Dejó su botiquín, se sentó en un taburete mullido junto a la cama y le tomó el pulso al emperador. Tras un largo rato, se puso de pie y miró a Zhang Weiyi: "¿Ha tomado Su Majestad algún elixir preparado por alquimistas?". Durante los últimos tres años, había estado con su tío mayor, conocido como un médico divino, y se había beneficiado enormemente de su guía. Naturalmente, también había leído mucho sobre medicina e incluso tenía ciertos conocimientos de alquimia.
Un eunuco que estaba de pie a un lado con las manos a los costados dijo: "Su Majestad había estado tomando elixires todo este tiempo, y la receta fue enviada por el Ministro Li del Ministerio de Personal".
El supuesto elixir, inicialmente vigorizante, es en realidad como un veneno de acción lenta; una sobredosis provoca la muerte inmediata. Xu Lianning emitió un suave "hmm", tomó el papel y la pluma de una criada y escribió una receta: "Prepare la decocción según la dosis indicada, tres veces al día". Luego escribió otra receta: "Mañana por la mañana, prepare la decocción según esta receta nuevamente. Puede experimentar vómitos y diarrea. Tómela solo dos veces y luego vuelva a la receta anterior. No altere el orden". Después de escribir, la volvió a colocar en la bandeja.
El eunuco ordenó inmediatamente que alguien preparara la medicina y luego añadió en voz baja: "Envíenla al Hospital Imperial para que la examinen".

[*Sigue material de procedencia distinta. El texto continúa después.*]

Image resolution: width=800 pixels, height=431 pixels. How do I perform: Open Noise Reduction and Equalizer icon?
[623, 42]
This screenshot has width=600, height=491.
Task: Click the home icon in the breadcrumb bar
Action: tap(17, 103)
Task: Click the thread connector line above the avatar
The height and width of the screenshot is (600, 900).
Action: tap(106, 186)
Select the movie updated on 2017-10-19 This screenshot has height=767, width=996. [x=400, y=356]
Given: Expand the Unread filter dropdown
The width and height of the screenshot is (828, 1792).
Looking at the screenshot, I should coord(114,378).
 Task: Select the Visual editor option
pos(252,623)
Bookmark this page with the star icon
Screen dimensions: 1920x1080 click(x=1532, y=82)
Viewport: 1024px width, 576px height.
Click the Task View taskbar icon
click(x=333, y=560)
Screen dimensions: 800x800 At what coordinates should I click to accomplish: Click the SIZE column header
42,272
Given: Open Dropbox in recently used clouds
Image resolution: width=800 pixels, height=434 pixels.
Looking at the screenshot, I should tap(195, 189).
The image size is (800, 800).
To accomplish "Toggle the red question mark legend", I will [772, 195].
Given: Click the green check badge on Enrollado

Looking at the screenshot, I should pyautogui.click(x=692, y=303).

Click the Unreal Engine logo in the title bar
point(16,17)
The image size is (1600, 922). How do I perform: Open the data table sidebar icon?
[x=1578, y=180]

Zhang Weiyi dijo con calma: «No es necesario llevarlo al Hospital Imperial. Me haré responsable de cualquier percance». Lo dijo con una sonrisa. Xu Lianning lo miró, sin comprender realmente por qué parecía haber cambiado de nuevo.
Al oír estas palabras, el eunuco obedeció naturalmente.
Al salir del Salón del Cultivo Mental, Zhang Weiyi preguntó: "Señorita Xu, ¿desea dar un paseo por el palacio ahora o prefiere que regresemos juntos?".
Xu Lianning lo miró y no pudo evitar preguntar: "¿Está de buen humor el joven maestro Zhang hoy?". Tras pasar estos días juntos, ya se había hecho una idea de su personalidad. Era realmente desagradable en el fondo, y sus palabras siempre eran una mezcla de elogios y críticas.
Zhang Weiyi se detuvo, con una media sonrisa en el rostro: "¿Es tan obvio?"